I see my horses every evening but here lately with everything going on and I have been working later & later it's getting difficult to juggle or have the energy. I don't have anyone else to care for them so regardless I have to do it which is one of the biggest reasons I've decided to sell at least 2 of them and maybe all 4 I love them but only being able to spend 10-15min an evening is not nearly enough in my opinion.


----------



## Nutty Saddler (May 26, 2009)

I see my horses every time I look out the window , my horses live at home and I work from home ( sort of ) so I get to see them all day.


----------



## Appyt (Oct 14, 2007)

Since my horses are in my back yard, I see them 2x a day at feeding time if not more often.


----------



## Gillian (Aug 2, 2008)

I'm about 20 minutes away from my barn so I'm usually out there every other day. Sometimes it'll be two days where I haven't gone but that's pretty rare. As long as the weather is good enough and I have enough time I'll ride too. The lease amount that he gets ridden is three times a week. The most is 5. I'm on full board right now but I'm thinking of switching to partial board. If I do switch to partial I will need to go out pretty much every day so I can clean his stall, do his water, and prepare his feed.


----------



## eventerdrew (Mar 13, 2009)

they are in my back yard... so basically 50 times a day. haha


----------



## Rebelappy (Dec 22, 2008)

depending the time of the year really cause my horse winter in the town over i get out there maybe 1 week or maybe every 10 days less then id like too and durin the summer they live at my grandpas ranch so its usually bout the same sometime 2 times a week its alittle close easier to get to and 800 acres to ride my heart out on


----------



## angie22d (Jul 10, 2009)

Im about 15 mins from my barn so i go out there every day and spend the whole day with her


----------



## RoadRider / Rios Dad (Jul 2, 2009)

Every single day. I am at a full board barn but clean my own stall, feed myself and mix and grain him personally. I ride 4 times a week for about 2 hours each session. I run trial or roads.
In the off days I still spend time, brushing, hand grazing, anything to be around him. I personally put him to bed every night except Friday when I have a hot date with my wife:lol:


----------



## JadedEyes (Jun 26, 2009)

Being a teacher is great in that aspect. During summer and breaks, I can go out all the time. But when I'm back in school, I won't be able to go out as much. But I still try for at least 3 times a week. This is my first horse, so we will see how well that plan works. But my job is 30 minutes from my house. The barn is also 30 minutes from my house. Job and barn are in the complete opposite direction of each other with home in the middle. It will be tough on gas. It's worth it though!


----------



## CheyAut (Nov 26, 2008)

Most of my horses are at home, so several times a day 

I do have one in full training, I try to see her at least once a week but sometimes don't make it out there, sometimes I get to go there more often. Trainer is a friend of mine so I know she's well taken care of, and she's ridden 4-5 times a week, usually one of those times is by me in lessons.

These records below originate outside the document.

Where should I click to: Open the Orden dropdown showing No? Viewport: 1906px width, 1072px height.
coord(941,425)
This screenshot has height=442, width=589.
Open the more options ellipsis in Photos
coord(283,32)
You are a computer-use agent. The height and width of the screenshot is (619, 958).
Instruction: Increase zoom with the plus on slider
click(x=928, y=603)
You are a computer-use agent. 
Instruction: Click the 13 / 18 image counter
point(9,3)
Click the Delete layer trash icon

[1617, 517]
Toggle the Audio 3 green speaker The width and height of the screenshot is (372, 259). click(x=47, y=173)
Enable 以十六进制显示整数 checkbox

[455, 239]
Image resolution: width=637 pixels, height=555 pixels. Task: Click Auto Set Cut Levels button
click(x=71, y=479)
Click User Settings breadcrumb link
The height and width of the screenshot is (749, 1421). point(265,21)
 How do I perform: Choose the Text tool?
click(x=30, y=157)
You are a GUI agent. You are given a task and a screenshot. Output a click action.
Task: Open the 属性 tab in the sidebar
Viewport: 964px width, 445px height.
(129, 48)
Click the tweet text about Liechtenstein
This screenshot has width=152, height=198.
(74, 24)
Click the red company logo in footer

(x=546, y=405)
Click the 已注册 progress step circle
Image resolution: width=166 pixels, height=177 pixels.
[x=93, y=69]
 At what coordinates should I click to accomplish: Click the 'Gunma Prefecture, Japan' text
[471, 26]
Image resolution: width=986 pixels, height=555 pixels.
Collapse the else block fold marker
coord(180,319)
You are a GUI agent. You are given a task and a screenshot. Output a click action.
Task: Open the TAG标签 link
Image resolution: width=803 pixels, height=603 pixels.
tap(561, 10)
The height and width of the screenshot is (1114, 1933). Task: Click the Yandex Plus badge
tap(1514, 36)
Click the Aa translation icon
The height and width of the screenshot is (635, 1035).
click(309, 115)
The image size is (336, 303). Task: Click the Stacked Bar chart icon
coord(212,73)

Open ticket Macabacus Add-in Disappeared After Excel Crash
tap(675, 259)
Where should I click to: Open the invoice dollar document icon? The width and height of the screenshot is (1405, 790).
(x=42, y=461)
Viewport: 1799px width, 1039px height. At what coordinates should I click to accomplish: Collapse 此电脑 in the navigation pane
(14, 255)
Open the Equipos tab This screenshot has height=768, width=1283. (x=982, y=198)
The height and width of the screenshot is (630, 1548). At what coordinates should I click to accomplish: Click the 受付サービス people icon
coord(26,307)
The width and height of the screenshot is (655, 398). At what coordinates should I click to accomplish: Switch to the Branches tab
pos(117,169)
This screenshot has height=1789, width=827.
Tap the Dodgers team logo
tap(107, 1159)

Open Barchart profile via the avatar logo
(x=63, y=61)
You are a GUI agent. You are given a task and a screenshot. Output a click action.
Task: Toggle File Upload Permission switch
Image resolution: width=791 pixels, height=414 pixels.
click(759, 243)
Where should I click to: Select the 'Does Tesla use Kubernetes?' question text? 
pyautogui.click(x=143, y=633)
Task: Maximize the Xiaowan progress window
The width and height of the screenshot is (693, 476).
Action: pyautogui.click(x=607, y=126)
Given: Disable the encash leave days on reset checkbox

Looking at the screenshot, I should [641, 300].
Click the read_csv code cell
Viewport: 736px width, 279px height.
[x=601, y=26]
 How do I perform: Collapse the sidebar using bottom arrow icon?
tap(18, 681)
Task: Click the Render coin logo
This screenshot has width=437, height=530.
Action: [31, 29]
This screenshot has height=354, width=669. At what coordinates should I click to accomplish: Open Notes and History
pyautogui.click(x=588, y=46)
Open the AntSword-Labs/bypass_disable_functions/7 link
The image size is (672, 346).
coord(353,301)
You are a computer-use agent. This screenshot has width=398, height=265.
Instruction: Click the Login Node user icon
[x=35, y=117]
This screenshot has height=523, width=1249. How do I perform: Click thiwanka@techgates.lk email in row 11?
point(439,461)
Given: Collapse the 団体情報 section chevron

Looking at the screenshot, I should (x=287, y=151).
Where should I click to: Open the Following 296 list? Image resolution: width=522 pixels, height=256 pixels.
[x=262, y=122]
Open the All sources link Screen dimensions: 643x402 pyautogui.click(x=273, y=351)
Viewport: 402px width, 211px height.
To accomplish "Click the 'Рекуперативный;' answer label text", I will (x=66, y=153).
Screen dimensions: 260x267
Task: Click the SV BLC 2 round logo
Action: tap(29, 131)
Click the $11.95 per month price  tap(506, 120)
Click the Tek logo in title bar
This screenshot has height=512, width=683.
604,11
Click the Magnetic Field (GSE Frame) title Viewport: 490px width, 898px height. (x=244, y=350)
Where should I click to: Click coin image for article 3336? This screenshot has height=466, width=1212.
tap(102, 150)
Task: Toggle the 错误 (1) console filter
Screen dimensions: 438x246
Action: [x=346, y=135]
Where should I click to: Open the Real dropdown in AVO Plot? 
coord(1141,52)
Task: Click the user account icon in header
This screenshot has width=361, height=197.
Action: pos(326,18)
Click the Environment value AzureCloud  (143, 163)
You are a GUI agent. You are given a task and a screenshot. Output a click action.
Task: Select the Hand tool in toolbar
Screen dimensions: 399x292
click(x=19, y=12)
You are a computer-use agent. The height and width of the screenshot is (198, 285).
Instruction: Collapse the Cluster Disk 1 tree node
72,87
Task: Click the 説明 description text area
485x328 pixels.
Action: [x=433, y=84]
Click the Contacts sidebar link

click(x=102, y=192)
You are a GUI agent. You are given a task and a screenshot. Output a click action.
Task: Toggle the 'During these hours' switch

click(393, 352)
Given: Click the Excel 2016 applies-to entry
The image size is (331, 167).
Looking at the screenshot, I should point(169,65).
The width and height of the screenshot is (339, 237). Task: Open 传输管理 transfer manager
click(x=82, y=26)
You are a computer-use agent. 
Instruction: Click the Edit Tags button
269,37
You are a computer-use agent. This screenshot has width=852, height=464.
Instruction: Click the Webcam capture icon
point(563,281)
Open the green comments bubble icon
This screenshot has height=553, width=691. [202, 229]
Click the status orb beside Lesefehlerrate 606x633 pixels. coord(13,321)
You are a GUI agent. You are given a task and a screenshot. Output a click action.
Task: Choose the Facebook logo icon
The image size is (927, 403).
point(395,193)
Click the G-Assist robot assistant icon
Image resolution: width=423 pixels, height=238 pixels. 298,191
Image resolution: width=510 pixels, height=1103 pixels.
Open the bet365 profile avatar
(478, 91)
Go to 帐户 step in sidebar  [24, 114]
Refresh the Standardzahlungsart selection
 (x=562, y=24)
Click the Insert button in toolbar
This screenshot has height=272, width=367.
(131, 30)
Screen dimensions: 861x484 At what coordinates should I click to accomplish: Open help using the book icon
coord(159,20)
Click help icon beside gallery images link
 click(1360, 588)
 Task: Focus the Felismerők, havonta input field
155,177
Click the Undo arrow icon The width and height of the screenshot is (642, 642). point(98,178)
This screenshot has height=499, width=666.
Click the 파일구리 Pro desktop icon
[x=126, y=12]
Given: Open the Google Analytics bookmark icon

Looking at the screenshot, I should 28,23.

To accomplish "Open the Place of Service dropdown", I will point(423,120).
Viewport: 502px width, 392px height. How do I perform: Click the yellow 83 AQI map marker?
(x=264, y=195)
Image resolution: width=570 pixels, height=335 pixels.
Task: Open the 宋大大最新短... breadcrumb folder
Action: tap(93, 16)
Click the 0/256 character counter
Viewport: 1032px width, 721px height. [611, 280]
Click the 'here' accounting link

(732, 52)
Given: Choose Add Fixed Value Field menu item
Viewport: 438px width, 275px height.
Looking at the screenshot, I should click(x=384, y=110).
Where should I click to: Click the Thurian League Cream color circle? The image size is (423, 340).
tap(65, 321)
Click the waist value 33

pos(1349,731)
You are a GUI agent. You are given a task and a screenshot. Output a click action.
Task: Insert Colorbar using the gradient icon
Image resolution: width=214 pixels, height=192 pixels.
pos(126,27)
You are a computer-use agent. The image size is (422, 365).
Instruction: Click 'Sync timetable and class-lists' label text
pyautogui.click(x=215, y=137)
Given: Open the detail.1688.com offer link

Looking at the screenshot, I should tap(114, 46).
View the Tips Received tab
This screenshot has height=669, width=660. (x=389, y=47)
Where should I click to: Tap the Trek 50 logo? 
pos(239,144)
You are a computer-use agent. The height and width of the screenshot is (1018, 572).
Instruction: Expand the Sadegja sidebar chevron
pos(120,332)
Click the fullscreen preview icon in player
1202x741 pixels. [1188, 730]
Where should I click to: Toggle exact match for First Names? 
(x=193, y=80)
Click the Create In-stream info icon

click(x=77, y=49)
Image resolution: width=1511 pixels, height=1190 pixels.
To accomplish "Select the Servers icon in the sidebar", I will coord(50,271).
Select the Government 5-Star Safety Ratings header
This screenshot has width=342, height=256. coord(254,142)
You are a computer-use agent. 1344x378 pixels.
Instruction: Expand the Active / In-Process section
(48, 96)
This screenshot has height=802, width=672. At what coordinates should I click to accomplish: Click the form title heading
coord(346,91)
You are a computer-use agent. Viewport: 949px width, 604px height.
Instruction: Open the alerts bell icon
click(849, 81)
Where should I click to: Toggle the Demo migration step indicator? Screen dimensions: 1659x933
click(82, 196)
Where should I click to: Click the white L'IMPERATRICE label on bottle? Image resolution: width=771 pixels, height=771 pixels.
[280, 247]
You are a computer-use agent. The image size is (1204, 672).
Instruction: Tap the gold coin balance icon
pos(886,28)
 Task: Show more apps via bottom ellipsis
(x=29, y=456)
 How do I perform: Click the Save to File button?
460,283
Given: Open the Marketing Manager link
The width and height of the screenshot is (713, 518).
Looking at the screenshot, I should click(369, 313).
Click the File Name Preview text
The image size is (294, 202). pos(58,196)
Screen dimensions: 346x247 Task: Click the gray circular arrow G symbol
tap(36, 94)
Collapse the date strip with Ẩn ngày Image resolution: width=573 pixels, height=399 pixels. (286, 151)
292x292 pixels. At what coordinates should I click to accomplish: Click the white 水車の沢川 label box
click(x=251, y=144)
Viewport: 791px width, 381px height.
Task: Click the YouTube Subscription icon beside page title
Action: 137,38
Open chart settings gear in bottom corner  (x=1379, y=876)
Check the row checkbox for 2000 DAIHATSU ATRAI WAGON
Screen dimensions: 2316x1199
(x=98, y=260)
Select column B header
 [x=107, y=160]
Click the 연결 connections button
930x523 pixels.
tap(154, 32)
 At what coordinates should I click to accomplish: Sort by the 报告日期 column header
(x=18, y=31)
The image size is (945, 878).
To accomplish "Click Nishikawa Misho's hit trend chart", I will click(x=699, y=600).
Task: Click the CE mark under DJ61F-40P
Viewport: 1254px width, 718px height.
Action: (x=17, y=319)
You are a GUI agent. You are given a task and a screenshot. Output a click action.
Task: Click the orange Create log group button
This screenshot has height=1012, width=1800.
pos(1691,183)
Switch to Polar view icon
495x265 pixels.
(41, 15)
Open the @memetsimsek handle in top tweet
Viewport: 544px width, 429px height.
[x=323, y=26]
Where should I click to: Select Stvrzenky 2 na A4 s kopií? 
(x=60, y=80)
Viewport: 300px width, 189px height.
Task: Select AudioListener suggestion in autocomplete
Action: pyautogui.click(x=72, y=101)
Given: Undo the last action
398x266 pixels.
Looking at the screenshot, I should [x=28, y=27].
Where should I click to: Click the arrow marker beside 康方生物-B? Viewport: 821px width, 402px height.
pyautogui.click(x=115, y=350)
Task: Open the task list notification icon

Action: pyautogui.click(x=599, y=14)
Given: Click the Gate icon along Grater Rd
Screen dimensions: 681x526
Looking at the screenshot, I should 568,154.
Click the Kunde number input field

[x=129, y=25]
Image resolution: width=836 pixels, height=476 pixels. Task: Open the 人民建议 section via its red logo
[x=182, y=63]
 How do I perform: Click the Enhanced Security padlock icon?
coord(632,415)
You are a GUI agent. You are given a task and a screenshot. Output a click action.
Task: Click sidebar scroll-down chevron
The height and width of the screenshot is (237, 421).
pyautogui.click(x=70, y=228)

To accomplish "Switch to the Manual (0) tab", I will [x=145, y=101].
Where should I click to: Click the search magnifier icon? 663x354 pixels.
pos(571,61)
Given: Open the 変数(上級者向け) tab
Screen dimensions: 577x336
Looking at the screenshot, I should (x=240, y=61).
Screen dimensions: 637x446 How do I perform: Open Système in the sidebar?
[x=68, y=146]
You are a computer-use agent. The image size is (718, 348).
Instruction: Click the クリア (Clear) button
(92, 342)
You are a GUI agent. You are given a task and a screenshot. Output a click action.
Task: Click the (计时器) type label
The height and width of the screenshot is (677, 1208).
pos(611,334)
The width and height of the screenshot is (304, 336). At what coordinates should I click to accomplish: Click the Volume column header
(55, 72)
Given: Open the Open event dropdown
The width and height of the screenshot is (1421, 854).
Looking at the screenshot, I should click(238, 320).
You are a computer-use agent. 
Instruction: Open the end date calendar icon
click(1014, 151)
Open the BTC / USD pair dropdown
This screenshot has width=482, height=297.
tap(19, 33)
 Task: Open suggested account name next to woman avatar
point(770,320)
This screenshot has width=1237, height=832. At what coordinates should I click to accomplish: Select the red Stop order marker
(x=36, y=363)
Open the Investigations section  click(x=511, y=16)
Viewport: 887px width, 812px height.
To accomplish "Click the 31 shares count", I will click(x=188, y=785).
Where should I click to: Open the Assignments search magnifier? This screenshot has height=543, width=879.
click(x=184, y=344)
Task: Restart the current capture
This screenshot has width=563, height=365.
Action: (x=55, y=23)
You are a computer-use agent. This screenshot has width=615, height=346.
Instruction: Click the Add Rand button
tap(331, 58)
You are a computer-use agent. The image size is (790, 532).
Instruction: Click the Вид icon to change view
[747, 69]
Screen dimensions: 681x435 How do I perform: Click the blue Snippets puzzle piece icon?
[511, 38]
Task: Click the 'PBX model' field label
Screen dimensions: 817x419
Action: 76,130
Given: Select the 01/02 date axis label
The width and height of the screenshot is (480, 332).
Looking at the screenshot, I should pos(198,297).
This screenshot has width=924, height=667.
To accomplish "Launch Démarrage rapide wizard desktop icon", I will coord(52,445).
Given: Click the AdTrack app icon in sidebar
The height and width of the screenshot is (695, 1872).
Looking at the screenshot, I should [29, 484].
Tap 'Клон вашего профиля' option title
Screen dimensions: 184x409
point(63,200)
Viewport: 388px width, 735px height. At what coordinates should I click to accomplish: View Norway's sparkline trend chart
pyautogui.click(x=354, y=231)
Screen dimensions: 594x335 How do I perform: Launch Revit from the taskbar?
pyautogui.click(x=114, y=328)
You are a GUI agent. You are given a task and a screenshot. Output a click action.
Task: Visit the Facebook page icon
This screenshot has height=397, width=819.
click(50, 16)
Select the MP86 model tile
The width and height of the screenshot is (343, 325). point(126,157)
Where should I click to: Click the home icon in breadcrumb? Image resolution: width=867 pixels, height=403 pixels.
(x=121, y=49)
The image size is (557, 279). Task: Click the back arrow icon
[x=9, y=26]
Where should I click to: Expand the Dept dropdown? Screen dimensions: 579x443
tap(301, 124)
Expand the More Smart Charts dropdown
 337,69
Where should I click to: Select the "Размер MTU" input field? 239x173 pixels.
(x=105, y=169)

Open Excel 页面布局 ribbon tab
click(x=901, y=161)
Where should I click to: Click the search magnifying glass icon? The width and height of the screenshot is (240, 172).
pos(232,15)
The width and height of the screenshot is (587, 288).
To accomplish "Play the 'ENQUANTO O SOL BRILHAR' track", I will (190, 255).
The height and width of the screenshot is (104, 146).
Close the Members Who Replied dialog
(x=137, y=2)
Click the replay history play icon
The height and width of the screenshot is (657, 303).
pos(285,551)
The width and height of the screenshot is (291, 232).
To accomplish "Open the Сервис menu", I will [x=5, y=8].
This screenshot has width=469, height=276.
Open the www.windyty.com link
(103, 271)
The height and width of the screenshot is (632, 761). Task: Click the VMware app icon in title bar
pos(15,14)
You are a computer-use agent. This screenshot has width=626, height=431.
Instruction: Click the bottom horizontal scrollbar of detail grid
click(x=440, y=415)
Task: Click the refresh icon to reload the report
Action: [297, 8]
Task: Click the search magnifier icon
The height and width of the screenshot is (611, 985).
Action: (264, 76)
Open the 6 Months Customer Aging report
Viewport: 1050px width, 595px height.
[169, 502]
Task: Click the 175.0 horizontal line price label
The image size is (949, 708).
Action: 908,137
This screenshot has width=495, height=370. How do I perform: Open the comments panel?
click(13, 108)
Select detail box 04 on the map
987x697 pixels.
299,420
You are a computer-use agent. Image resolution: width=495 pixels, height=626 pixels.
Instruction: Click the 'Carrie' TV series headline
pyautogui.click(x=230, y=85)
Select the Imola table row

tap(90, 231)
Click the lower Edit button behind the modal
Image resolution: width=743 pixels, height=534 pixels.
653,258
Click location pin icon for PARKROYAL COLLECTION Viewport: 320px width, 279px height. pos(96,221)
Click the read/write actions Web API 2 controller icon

Then I have another I board, because I dn't have an arena. I JUST started boarding her this month. It's 115 here right now... so I dont get out everyday. I try my best to go at least 3 times a week, but when it's super high temps, sometimes it's just to drop by to check on her. When the weather is nice again I'll likely be out there most days 

And then I have a zonkey in another state, he won't be coming home for a couple months so of course I don't get to see him right now... but soon everyday with the rest of my herd lol Right now he's with my friend getting some training since it's too hot here to really work with him much here.


----------



## dancehabit7 (Jul 11, 2009)

I see my horses every day  .. Because I live with them  .. But for a few years I lived in Sydney about 4 years ago.. and I went to feed them every second day


----------



## RedHawk (Jun 16, 2008)

I agist mine, but their paddock is only 5 mins up the road, so I try to get up there about 4 times a week, sometimes more sometimes less depending on my week.


----------



## ChingazMyBoy (Apr 16, 2009)

I see Chinga at least twice a day


----------



## Sunny06 (Jun 22, 2009)

eventerdrew said:


> they are in my back yard... so basically 50 times a day. haha


Ditto ^.^


----------



## MN Tigerstripes (Feb 20, 2009)

Mine are in my backyard too.... *looks out window* Yup, still there :lol:. Flame got out last week so that's not always a given! LOL. So yeah, I see them about 50 times a day and spend time with them 2-10 times a day (sometimes I just go down for a quick pet/scratch). When Soda was boarded I still saw him about 1x a day average. The place was about 15 mins or so away.


----------



## farmpony84 (Apr 21, 2008)

...Mine are in my back yard... so... anytime I look out the window...


----------



## goldilockz (Aug 1, 2008)

Every day <3 All I have to do is look out a back window and see his head peeking around the barn, staring at the house.


----------



## ClassicalRomantic (Jun 2, 2009)

Depending on the weather I'm usually out there 4-6 times a week. If weather is rainy like it has been I dont get out as much. Its about a 15-20 min drive to the barn so nto to bad. the thing that sucks is its a dirt road so when it rains it floods and if you dont have 4 wheel drive forget about it LOL..also the BO keep the main gate locked and you have to walk about a 1/4 mile down the lane to get to the barn so that can be a pain sometimes too!


----------



## racer179 (Jun 7, 2009)

well, i live on a farm and my horses live a mile down the road from my place in a huge pasture thats by the river. i go see them in the morning and usually go riding if its not really windy lol and i go see them in the evening and usually go riding again, on a different horse, and sometimes ill just go there and visit them and walk around the pasture, check the fences - stuff like that, groom them etc


----------



## lovemyponies (Jul 26, 2008)

sounds like most of us are pretty vigilant on visiting our horses


----------



## MIEventer (Feb 15, 2009)

Now that I am working only 1 full time job, 5 days a week from 10am - 5pm *which is fabulous in compareson to working a full and a part time previously* As soon as I am done work, I get out to the barn to ride and to be with my man. 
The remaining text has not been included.